▶ **Your objective**: Tally how many lines of these entries hold the string "profile". Return the number alone.

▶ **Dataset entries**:
:::::
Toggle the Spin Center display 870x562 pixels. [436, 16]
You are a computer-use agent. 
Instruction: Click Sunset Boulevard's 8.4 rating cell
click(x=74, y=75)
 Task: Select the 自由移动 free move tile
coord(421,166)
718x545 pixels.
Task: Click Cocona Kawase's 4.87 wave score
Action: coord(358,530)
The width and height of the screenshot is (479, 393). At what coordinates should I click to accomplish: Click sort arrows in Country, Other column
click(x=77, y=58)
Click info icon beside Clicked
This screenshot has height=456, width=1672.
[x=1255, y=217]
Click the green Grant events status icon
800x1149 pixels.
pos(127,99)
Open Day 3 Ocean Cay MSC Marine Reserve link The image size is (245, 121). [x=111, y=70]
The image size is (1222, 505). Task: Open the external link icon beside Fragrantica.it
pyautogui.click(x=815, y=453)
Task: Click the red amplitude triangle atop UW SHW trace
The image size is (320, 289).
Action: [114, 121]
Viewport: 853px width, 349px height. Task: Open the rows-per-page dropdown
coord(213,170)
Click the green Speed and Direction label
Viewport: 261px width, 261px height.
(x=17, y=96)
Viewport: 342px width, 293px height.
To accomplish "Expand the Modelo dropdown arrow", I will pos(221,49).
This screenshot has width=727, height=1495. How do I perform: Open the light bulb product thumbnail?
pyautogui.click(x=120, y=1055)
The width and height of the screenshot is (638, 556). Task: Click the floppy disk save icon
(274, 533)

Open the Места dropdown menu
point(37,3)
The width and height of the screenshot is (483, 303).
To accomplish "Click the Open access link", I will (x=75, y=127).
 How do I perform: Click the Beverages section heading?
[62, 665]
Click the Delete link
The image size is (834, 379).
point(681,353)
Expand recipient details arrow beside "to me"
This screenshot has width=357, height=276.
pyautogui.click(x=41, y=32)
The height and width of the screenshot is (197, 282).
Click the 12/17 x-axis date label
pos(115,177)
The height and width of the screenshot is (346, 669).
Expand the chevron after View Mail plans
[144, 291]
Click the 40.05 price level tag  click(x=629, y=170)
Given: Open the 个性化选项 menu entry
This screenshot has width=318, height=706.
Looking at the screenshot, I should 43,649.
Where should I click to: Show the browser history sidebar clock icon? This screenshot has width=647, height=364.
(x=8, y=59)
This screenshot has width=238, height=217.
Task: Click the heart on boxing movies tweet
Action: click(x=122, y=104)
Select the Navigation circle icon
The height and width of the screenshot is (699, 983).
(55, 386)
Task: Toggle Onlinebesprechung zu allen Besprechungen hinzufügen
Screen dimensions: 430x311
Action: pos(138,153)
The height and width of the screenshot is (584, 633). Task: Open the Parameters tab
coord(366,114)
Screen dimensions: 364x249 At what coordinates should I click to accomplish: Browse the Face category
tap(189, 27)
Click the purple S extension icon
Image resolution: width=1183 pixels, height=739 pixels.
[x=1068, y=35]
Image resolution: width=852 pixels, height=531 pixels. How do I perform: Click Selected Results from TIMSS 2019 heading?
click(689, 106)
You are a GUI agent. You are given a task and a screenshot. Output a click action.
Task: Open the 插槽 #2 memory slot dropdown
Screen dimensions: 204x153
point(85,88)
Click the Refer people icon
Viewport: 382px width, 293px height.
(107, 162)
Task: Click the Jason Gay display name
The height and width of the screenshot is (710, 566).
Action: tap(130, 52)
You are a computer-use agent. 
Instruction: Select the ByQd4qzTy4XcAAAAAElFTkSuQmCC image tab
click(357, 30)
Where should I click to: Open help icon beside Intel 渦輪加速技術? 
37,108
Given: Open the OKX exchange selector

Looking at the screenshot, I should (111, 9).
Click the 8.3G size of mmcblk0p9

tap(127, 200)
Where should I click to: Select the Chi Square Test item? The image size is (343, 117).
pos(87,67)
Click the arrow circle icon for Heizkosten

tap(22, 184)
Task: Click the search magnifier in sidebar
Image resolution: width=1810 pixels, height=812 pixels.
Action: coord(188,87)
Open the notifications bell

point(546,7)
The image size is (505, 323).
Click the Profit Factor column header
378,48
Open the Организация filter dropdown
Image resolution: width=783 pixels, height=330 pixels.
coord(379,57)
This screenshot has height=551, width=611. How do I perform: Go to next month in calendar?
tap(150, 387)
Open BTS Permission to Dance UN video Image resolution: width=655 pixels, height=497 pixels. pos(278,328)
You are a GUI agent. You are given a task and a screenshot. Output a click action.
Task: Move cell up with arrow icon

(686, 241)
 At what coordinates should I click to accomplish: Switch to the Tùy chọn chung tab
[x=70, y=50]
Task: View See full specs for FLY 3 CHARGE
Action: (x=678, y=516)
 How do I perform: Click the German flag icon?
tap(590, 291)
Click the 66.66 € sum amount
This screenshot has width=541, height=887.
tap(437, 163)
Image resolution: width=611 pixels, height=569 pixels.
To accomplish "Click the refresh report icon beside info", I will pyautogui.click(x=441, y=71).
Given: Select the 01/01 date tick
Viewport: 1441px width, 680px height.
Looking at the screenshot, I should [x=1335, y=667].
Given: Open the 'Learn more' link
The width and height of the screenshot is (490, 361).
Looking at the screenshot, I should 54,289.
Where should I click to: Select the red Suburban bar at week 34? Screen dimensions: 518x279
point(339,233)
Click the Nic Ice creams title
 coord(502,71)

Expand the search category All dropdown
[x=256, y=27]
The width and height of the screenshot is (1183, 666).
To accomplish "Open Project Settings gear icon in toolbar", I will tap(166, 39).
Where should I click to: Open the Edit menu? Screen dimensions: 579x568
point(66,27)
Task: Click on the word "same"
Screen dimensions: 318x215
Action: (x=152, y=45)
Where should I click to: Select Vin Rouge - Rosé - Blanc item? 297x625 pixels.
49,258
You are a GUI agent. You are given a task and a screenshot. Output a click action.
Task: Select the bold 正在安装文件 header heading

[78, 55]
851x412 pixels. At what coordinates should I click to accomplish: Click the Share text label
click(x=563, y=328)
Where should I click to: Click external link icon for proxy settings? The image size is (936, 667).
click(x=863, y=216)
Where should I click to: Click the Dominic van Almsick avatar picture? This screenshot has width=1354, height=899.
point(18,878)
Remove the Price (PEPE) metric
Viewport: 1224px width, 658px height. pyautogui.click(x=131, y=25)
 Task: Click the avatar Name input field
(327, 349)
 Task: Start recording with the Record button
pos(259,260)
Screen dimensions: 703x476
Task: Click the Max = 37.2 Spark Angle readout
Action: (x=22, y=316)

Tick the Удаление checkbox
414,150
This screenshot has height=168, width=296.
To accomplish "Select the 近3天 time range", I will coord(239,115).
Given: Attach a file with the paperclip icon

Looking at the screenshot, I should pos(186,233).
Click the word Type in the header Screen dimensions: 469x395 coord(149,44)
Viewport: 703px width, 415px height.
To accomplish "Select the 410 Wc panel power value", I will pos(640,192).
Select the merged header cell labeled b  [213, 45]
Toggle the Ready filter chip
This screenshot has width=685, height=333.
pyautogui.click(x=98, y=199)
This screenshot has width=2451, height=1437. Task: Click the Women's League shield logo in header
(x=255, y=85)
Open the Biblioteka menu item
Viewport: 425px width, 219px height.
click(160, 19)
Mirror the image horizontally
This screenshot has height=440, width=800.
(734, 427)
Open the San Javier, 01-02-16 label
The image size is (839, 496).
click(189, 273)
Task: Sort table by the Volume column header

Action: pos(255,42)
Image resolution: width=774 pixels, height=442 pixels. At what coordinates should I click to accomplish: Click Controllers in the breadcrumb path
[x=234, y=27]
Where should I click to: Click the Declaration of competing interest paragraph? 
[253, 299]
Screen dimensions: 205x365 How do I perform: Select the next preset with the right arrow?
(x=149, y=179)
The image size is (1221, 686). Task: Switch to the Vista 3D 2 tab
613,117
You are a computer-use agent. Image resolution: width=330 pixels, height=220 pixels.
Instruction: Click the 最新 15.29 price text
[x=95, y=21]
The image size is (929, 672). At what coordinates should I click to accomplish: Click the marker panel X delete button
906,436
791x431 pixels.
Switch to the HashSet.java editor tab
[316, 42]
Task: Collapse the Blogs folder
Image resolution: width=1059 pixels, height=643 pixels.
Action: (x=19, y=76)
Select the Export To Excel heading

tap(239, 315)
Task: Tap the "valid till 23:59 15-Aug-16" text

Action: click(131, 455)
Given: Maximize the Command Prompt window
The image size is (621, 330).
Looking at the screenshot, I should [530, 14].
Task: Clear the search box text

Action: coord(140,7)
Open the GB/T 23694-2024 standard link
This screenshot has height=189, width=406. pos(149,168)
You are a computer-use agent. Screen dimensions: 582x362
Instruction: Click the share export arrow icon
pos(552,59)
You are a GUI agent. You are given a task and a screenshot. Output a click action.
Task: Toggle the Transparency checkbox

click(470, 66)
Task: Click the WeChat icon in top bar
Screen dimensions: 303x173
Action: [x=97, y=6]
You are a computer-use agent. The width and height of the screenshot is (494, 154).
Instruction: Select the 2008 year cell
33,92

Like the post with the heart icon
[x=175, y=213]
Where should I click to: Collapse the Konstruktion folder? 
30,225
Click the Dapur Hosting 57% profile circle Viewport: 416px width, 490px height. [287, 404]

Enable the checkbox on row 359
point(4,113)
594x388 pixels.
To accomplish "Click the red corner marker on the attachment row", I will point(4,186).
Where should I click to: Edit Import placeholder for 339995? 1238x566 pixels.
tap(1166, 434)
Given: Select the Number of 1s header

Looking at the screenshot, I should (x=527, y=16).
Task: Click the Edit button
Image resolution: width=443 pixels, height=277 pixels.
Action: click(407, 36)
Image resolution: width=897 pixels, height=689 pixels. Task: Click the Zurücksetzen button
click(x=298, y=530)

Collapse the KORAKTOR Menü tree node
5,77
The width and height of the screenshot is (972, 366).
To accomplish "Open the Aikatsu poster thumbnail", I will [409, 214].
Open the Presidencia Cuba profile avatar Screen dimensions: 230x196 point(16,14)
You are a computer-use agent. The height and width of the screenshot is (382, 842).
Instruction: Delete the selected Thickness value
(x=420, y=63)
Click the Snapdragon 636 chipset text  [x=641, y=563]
:::::
▶ **Solution for this problem**: 2